Deadly Russian strikes on Ukraine sign of weakness, not strength: Analysts

At least 19 were killed and dozens injured in Monday's attack, officials said.

October 12, 2022, 5:12 AM

Russia’s missile strikes across Ukraine on Monday were a direct retaliation for the attack damaging the key bridge connecting Crimea with Russia, Russian President Vladimir Putin said this week.

The bombardment was the largest against Ukrainian cities in months and focused heavily on civilian targets, killing at least 19 and injuring dozens more, Ukrainian officials said. It was also the first time the very center of Kyiv had been directly hit.

But while the barrage was intended to terrorize, independent analysts said it underlined not Russia’s strength but growing weakness, illustrating its inability to shift the military situation in its favor. They called it a desperate attempt by Russian President Vladimir Putin to respond to critics at home but said the strikes would have no effect in reversing Russia's battlefield defeats.

"This is not, therefore, a new war-winning strategy but a ... tantrum," Lawrence Freedman, a professor of War Studies at Kings College London, wrote in a post his Substack blog of Monday’s strikes.

The Crimean bridge that was partially collapsed by a blast over the weekend was a target with major symbolic and military significance for Russia. The bridge was an expensive physical symbol of Putin’s annexation of Crimea and a key supply line for Russian forces already under intense pressure in southern Ukraine.

The attack on the bridge was a personal humiliation for Putin that underscored how badly the war is going for Russia. Russian nationalists were demanding a commensurate response, experts said.

PHOTO: A driver walks near his burned car after Russian military strike, as Russia's invasion of Ukraine continues, in central Kyiv, Ukraine, Oct. 10, 2022.
A driver walks near his burned car after Russian military strike, as Russia's invasion of Ukraine continues, in central Kyiv, Ukraine, Oct. 10, 2022.
Gleb Garanich/Reuters

Russia's strikes on Monday were unable to hit anything comparable, instead resorting to bombing civilian targets without any military significance, including a university and a children’s playground in Kyiv, local officials said.

"The occupiers are not capable of opposing us on the battlefield already, that is why they resort to this terror," Ukraine President Volodymyr Zelenskyy said in a social media post on Monday.

**SET OF TASKS:**
A: List every person named in the news report on the Russian strikes.
B: According to the news report on the Russian strikes, how many people were killed in Monday's attack?
C: From the news report on the Russian strikes, extract the passage from "At least 19 were" to "been directly hit.".

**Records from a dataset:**
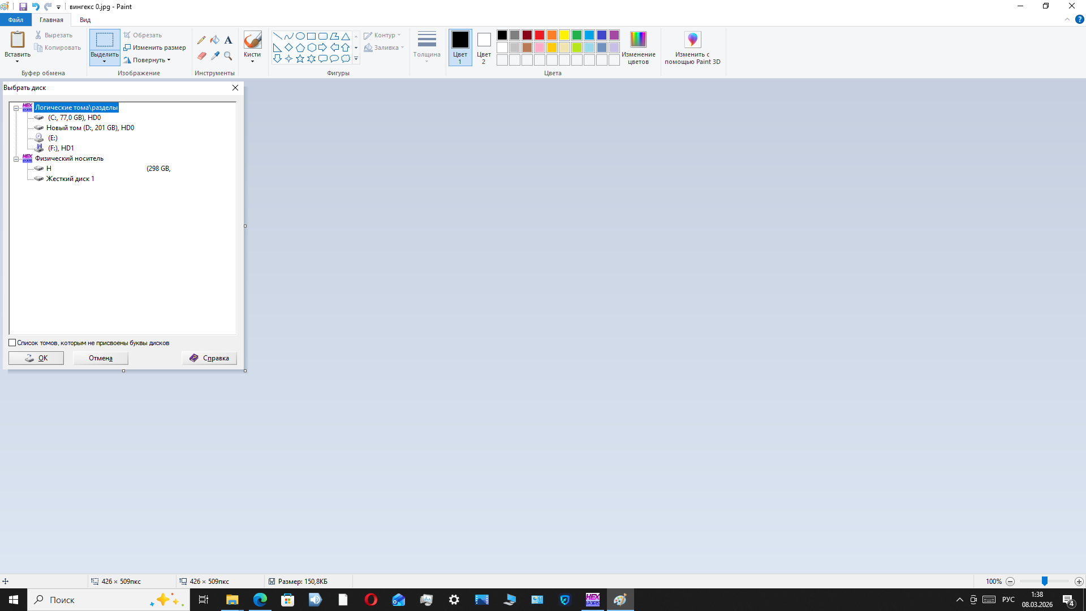Choose the Fill bucket tool
1086x611 pixels.
215,40
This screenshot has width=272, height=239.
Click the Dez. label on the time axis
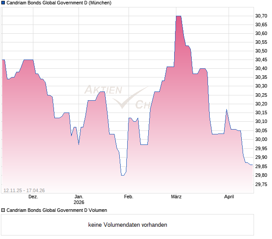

**PER-TASK OUTPUTS:**
A: Vladimir Putin, Lawrence Freedman, Volodymyr Zelenskyy, Gleb Garanich

B: At least 19.

C:
At least 19 were killed and dozens injured in Monday's attack, officials said.

October 12, 2022, 5:12 AM

Russia’s missile strikes across Ukraine on Monday were a direct retaliation for the attack damaging the key bridge connecting Crimea with Russia, Russian President Vladimir Putin said this week.

The bombardment was the largest against Ukrainian cities in months and focused heavily on civilian targets, killing at least 19 and injuring dozens more, Ukrainian officials said. It was also the first time the very center of Kyiv had been directly hit.